It’s been five years since I was able to fully enjoy celebrating Easter. I was too benzo sick. This year I still cope with bone pain, muscle pain, head pressure, weakness, fatigue, dizziness, tinnitus and some tingles, but I am capable of a fairly normal life. I’ve helped stuff 1,500 Easter eggs for a party my sister and I are throwing for friends and family. She and I have been cooking, cleaning, decorating for days. I’m tired but deeply content!

There was a time in my recovery when I gave up hope of ever having normal thoughts and feelings and being able to stand on my feet for a full day. I felt utterly defeated. I felt abandoned by God. How could he leave me alone to suffer such a cruel fate? It wasn’t until I was more healed that I realized He never left my side. God used my horrific withdrawal and recovery experience to turn me into the person I always wanted and hoped to be. For those of you still in the thick of suffering, it may be hard to understand that I am now grateful for benzo withdrawal.

I am grateful that I have a new life that is far more amazing than anything I could have ever imagined. There is a long list of close to miraculous things that have taken place in my life. Things that utterly amaze and astonish me. I relate in my own way to this verse: “Yet what we suffer now is nothing compared to the glory he will reveal to us later.” (Romans 8:8) My life is full of God’s glory now!

Work to be completed.
Continue the post about recovering from benzo withdrawal, picking up right after its final sentence. The items after this point come from a separate, unrelated source.

Dataset records.
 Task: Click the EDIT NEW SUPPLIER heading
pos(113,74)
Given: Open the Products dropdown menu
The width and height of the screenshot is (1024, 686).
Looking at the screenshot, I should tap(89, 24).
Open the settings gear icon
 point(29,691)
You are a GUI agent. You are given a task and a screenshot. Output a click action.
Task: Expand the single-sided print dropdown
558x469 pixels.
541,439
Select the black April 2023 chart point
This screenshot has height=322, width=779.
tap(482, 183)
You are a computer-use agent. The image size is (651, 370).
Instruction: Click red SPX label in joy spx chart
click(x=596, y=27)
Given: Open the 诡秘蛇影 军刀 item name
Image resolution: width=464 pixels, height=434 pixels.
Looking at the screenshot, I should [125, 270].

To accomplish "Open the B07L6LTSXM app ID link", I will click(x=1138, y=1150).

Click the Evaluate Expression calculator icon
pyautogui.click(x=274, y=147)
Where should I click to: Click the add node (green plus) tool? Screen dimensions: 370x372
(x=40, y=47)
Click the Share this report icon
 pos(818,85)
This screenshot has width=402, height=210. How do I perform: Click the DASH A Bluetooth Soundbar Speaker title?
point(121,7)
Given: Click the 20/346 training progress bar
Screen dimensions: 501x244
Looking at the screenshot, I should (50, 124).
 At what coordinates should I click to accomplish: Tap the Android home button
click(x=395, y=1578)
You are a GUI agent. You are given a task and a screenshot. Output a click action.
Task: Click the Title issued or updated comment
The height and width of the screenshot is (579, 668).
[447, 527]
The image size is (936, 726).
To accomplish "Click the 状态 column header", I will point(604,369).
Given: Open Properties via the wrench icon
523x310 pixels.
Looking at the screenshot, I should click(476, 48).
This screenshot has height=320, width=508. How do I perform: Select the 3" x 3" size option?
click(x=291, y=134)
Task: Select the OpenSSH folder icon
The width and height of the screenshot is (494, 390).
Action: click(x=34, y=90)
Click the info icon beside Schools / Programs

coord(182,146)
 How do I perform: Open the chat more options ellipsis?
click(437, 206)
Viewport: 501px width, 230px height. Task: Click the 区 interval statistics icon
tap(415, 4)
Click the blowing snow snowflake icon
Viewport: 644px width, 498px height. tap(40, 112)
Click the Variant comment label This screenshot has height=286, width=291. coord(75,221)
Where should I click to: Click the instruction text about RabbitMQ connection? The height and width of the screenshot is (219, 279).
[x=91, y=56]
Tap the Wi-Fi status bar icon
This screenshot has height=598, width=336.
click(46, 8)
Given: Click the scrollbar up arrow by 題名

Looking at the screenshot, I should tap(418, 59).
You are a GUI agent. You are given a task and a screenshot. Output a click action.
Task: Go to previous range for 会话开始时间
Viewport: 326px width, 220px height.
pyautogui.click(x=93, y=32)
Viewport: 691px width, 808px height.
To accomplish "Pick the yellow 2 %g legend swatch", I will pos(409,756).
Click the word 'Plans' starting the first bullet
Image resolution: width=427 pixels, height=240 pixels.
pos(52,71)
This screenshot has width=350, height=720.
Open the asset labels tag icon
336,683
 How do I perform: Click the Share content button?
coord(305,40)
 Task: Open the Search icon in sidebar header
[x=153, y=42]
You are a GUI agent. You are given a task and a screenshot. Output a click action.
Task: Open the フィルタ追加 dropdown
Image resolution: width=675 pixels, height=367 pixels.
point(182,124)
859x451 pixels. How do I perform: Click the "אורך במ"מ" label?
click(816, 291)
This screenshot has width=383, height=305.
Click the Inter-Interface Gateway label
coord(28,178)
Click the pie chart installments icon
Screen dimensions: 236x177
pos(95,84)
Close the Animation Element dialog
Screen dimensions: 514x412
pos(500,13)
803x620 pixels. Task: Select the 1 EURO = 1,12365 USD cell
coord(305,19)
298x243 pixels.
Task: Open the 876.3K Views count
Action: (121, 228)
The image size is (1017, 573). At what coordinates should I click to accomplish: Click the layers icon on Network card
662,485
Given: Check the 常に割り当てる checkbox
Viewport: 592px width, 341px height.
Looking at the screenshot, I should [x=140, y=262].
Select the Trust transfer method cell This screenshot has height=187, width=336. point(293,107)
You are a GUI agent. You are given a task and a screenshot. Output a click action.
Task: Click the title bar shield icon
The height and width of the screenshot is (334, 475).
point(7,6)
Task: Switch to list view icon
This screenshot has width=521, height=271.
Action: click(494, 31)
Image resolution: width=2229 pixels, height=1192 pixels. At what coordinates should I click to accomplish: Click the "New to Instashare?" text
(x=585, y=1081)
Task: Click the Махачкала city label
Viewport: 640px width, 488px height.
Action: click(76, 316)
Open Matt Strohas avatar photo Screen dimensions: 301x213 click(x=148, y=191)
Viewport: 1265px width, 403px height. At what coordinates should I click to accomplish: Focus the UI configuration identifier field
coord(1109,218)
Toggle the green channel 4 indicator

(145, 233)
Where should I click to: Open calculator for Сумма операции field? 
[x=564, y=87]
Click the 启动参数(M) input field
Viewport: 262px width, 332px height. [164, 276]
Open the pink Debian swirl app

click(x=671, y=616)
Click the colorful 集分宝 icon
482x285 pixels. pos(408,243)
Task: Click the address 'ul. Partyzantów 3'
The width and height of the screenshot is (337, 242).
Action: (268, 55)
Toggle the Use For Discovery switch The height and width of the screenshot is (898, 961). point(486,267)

Response to this task.
If you are suffering in withdrawal, please know that God is holding you in his hands. Even though he may feel a million miles away, or non-existent, know that that feeling is a benzo symptom and will fade away like all the others. Trust that God is using this time of adversity in your life for the good. We aren’t able to understand God’s thinking or his ways. (Isaiah 55:8-9) We don’t have to. We only have to trust that in the end, our lives will be good again. (Romans 8:28) My life is so very, very good now!

I lived in utter hell for a very long time. I’ve been delivered. I can now celebrate this Easter year with an open heart, a calm and quiet mind, and a fairly strong body. I can celebrate that Jesus died on the cross for me, and he rose from the dead, so that we can have eternal life. In my own way, I’ve been resurrected too. I have been born again, lifted out of the blackness of benzo withdrawal. I have been made whole. I have been made new. Glory Hallelujah!